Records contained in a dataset
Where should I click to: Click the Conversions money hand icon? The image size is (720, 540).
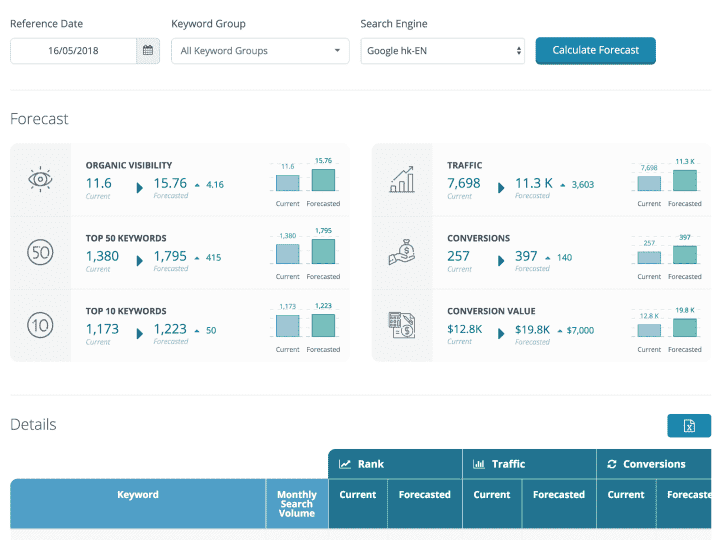402,253
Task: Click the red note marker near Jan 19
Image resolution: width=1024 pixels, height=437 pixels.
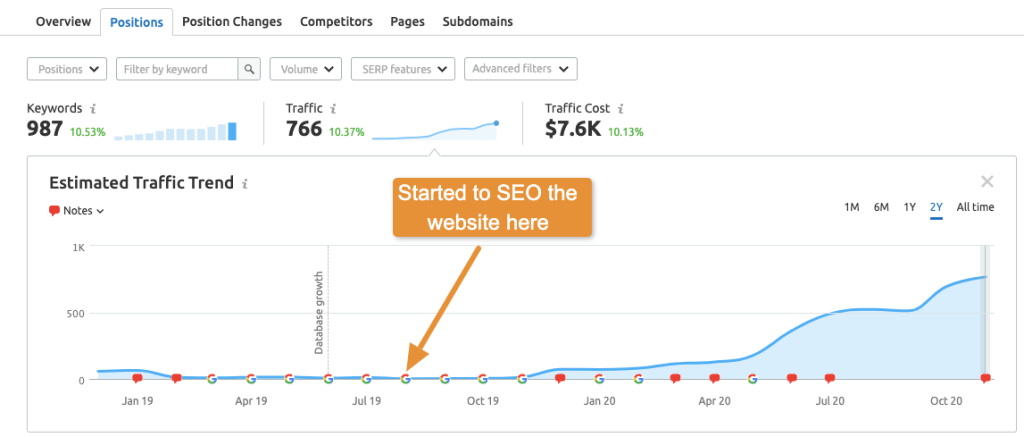Action: tap(137, 378)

* Written instruction
Recast the listing above as a Markdown table with two columns, "No." for the row number and "Entry" for the line, omitting any blank lines. Leave the pictures out of your table.

* Exercise output
| No. | Entry |
|---|---|
| 1 | Where should I click to: Click the Conversions money hand icon? The image size is (720, 540). |
| 2 | 402,253 |
| 3 | Task: Click the red note marker near Jan 19 |
| 4 | Image resolution: width=1024 pixels, height=437 pixels. |
| 5 | Action: tap(137, 378) |